**Work to complete**:
Copy each line of the entries that contains the word "field".

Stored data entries
####
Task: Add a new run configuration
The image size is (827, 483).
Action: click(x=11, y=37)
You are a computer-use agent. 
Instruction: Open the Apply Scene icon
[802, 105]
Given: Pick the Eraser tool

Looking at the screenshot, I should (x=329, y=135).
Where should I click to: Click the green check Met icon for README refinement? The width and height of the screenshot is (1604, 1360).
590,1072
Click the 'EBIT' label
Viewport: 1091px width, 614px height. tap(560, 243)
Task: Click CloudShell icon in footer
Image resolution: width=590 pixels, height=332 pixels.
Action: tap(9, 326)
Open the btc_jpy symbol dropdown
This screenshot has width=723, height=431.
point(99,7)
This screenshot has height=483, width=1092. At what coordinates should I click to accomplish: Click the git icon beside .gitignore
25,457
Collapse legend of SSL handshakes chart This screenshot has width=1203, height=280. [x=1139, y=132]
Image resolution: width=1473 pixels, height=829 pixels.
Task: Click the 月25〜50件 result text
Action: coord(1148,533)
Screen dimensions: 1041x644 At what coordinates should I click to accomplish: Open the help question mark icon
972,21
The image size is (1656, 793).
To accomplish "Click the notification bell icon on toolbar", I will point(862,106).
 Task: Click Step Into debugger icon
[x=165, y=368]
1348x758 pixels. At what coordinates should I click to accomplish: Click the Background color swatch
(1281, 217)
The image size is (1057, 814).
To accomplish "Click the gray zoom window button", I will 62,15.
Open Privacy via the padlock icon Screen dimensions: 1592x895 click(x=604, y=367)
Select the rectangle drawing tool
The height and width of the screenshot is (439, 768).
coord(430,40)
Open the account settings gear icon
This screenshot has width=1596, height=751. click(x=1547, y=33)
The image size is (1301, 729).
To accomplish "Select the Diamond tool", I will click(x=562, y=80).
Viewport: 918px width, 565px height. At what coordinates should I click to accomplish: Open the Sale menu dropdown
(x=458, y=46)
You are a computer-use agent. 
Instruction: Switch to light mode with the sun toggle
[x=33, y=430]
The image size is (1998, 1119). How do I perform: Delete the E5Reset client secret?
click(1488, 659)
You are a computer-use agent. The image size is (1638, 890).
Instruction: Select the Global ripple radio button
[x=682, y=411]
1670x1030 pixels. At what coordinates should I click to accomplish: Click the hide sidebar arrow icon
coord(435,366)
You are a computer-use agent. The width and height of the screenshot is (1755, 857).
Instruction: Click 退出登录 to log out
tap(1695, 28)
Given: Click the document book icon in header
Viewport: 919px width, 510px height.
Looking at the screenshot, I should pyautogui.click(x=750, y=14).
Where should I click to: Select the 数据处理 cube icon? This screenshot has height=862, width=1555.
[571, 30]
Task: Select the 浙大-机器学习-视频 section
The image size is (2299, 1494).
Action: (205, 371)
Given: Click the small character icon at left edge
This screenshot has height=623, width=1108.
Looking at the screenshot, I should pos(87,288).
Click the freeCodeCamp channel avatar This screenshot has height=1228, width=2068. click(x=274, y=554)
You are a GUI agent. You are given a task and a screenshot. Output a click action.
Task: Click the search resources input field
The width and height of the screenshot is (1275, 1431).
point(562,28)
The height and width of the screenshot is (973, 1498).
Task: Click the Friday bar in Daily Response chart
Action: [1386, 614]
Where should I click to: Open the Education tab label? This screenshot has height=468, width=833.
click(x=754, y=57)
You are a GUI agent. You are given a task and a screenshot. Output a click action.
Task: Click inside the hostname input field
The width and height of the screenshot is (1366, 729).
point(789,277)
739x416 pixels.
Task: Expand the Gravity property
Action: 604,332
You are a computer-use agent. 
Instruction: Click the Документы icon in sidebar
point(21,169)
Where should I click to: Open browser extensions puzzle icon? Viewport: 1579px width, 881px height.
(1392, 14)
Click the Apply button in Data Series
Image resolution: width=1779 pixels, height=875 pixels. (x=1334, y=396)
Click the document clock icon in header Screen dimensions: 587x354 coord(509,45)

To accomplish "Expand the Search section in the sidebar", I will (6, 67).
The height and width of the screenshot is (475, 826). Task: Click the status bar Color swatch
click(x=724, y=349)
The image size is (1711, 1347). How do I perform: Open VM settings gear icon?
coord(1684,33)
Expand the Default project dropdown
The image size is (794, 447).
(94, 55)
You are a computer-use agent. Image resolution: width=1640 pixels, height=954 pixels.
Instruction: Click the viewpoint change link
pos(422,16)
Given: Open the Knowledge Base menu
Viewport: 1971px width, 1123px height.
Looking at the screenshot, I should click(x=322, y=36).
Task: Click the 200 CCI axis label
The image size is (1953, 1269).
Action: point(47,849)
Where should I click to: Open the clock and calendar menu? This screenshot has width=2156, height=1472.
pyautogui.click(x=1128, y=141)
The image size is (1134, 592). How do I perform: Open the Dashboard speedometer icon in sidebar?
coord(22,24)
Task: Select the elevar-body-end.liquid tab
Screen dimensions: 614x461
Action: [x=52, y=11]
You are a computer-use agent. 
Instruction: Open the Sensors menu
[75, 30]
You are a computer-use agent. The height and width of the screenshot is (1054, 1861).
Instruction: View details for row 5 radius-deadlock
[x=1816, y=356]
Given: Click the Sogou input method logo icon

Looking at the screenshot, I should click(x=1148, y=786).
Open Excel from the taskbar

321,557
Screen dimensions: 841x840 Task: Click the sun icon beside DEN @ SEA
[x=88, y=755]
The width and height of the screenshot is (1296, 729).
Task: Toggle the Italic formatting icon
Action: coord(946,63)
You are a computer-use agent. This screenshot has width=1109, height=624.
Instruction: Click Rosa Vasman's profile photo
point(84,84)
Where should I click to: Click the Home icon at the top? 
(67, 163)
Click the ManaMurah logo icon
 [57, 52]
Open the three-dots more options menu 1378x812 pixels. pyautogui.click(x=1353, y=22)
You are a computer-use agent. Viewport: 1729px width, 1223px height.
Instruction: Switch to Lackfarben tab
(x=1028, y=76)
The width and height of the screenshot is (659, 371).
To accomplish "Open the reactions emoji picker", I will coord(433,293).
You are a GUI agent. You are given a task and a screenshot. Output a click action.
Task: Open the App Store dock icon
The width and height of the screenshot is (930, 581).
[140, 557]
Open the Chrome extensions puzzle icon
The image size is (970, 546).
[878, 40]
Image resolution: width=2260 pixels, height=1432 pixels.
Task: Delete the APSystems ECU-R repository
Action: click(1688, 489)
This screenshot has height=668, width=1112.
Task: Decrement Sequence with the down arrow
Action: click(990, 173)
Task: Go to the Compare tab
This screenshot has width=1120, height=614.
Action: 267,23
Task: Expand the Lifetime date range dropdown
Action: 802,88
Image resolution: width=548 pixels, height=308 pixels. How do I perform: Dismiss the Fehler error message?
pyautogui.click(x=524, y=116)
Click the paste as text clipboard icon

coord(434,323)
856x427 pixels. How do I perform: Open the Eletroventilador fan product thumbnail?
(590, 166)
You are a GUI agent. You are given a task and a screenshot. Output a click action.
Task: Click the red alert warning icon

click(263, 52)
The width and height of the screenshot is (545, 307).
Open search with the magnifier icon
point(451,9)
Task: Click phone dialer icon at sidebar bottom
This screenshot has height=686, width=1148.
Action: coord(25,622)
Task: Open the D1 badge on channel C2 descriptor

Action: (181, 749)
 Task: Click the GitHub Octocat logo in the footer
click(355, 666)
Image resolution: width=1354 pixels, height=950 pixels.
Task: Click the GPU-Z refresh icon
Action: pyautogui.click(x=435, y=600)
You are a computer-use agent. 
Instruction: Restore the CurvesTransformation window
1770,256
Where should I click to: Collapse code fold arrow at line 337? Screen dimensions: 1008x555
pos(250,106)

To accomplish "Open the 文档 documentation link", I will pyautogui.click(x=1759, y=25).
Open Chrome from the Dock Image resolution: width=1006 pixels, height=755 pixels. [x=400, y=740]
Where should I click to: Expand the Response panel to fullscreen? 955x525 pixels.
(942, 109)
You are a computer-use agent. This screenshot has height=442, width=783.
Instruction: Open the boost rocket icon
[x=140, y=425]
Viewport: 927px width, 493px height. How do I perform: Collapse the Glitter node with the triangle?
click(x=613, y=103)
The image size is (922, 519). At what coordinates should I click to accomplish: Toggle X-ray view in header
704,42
####
**Written solution**:
Task: Click the search resources input field
Task: Click inside the hostname input field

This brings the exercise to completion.